** TU CONSIGNA **
Responde estas preguntas con datos del texto sobre la obsolescencia programada:
1. ¿Desde qué año permanece encendida la lámpara del cuartel de bomberos número 6 de Livermore?
2. ¿Durante cuántos minutos estuvo apagada esa lámpara en 1976?
3. ¿Qué nombre le dieron los químicos de DuPont a la fibra sintética que empezaron a desarrollar en 1940?

** FRAGMENTO **
==============================
Esta agrupación no oficial es considerada la primera en aplicar en el mercado este tipo de práctica y a quien se le adjudica el estreno oficial de la obsolescencia programada.

El caso de la lamparita centenaria

En el cuartel de bomberos número 6 de Livermore (California) hay una lámpara que pone en jaque a toda la industria de la iluminación, sobre todo a aquellos que aún niegan que la obsolescencia programada los rige.

Lo curioso de esta lamparita es que permanece encendida desde 1901. Gracias a esto figura en el Libro Guinness de los récords desde el año 2001, después de haber cumplido los 100 años de iluminación ininterrumpida.

La bombita es obra de Shelby Electric Company de Ohio, y su creación data de 1890. El dueño de esa compañía, Adolphe Chaillet, la donó al cuartel y desde el momento en que fue encendida, solo se apagó durante 22 minutos, en 1976, cuando el cuartel de bomberos debió trasladarse del lugar en el que estaba. La mudanza de este histórico foco de luz mereció la escolta oficial de la policía local. Esa lámpara que aún está prendida tiene una webcam que la apunta y controla y que además transmite su incandescencia en directo por internet. Se puede visitar en www.centennialbulb. org/ o en Facebook bajo el nombre de Livermore Centennial Light Bulb.

El nylon de Dupont

Al igual que con la bombita de luz, cuando el tema de la obsolescencia programada comienza a tomar fuerza en el mercado de consumo, sucede algo llamativo en la compañía DuPont.

En 1940, un equipo de químicos de la compañía comenzó a desarrollar un producto revolucionario que tenía que ver con una fibra sintética irrompible, a la que denominaron Nylon. Esta innovación fue aplicada, en principio, a las medias diseñadas para mujeres y tuvieron un efecto casi revolucionario. Las primeras en probarlas fueron las parejas de los creadores que no podían creer lo resistentes y a la vez flexibles que eran. A modo de prueba, las medias fueron utilizadas para remolcar automóviles y lo hicieron sin ninguna complicación. Nada las rompía.

Que duraran demasiado era su fortaleza, pero también su mayor debilidad. Por un lado, estaba comprobado que DuPont tenía entre manos un producto único e innovador que marcaría un hito en lo que a resistencia de fibras se refiere, pero justamente esa virtud sería su peor enemigo visto desde los ojos de la corporación al servicio de la sociedad de consumo: algo que funciona perfecto, aguanta y no se rompe, no necesita ser reemplazado.
==============================
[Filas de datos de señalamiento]
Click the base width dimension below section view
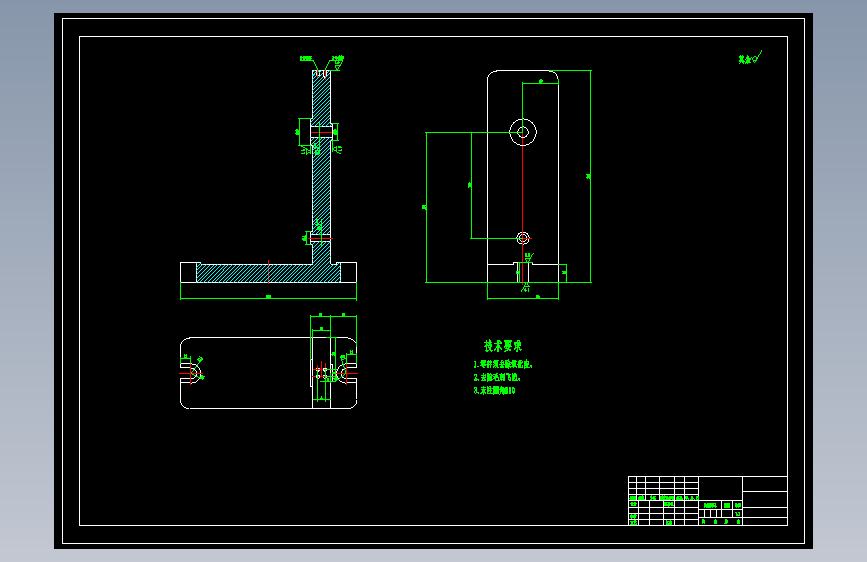The width and height of the screenshot is (867, 562). pyautogui.click(x=268, y=298)
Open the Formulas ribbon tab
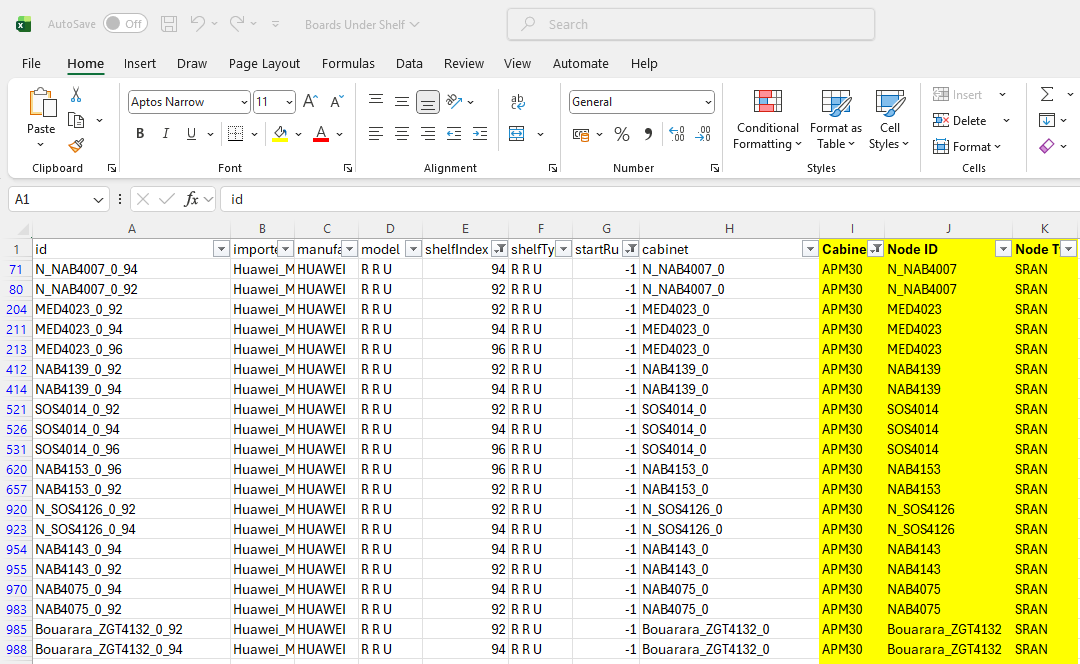This screenshot has width=1080, height=664. pyautogui.click(x=348, y=63)
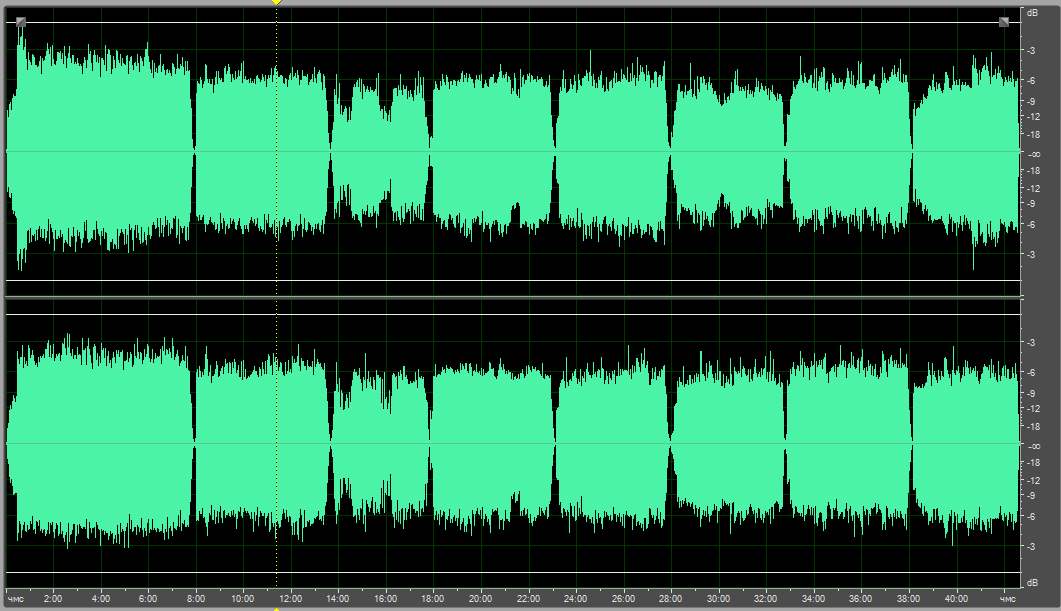Image resolution: width=1061 pixels, height=611 pixels.
Task: Jump to 34:00 on the timeline ruler
Action: 813,599
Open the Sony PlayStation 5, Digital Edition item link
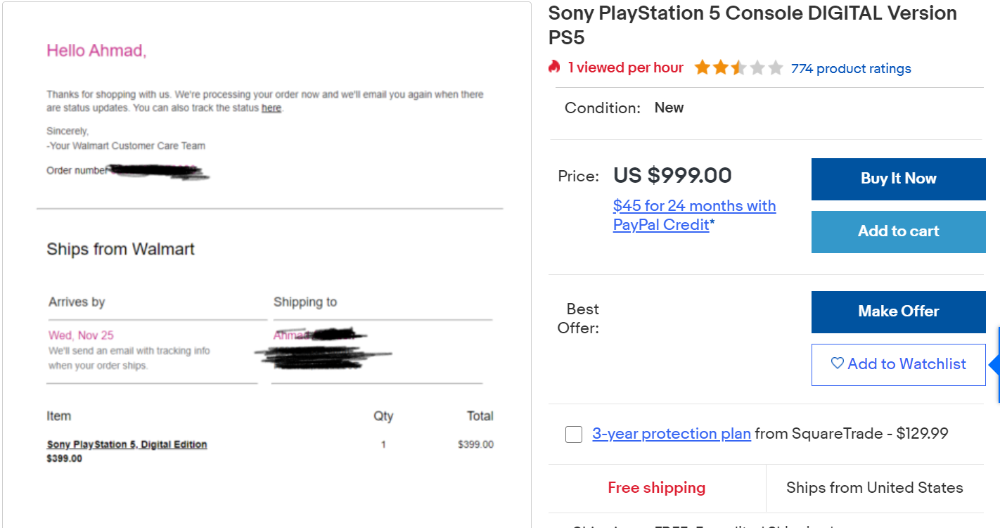The height and width of the screenshot is (528, 1000). pos(127,444)
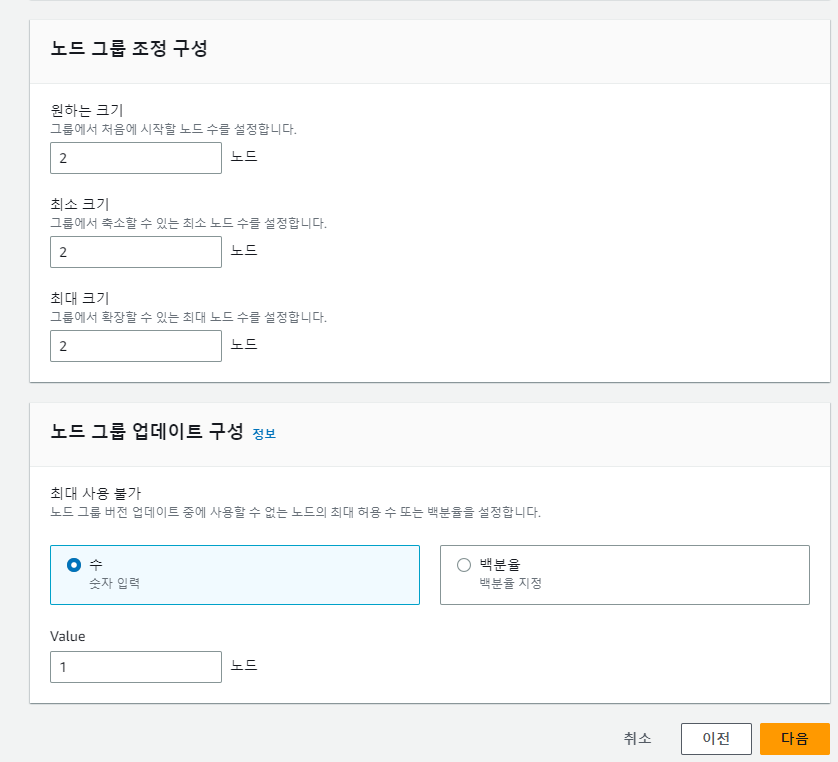
Task: Open the 정보 link beside 노드 그룹 업데이트 구성
Action: pos(264,433)
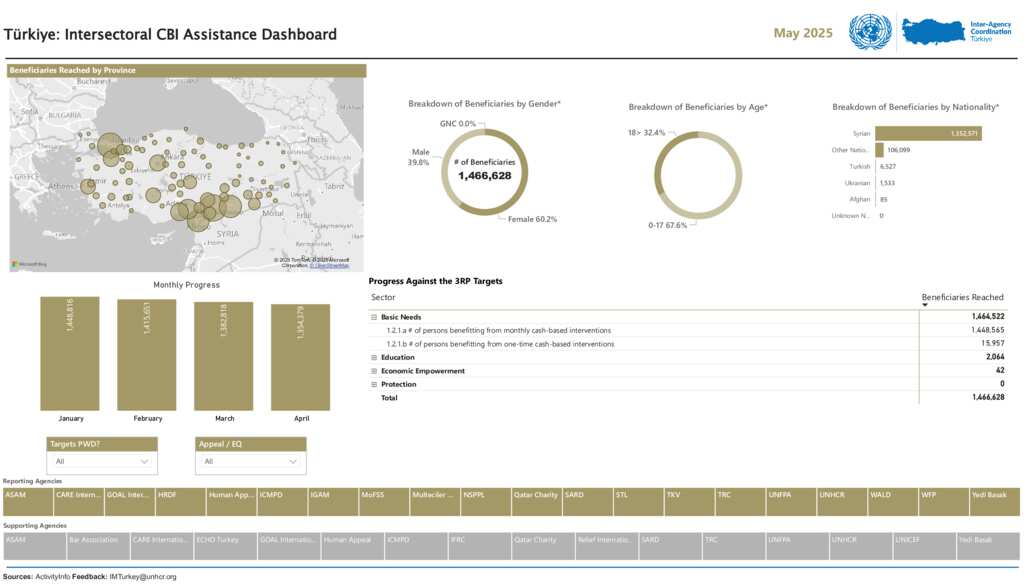This screenshot has width=1024, height=587.
Task: Click the IMTurkey@unhcr.org feedback email
Action: [143, 577]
==============================
** SOLUCIÓN DEL PROBLEMA **
1. Desde 1901.
2. Durante 22 minutos.
3. Nylon.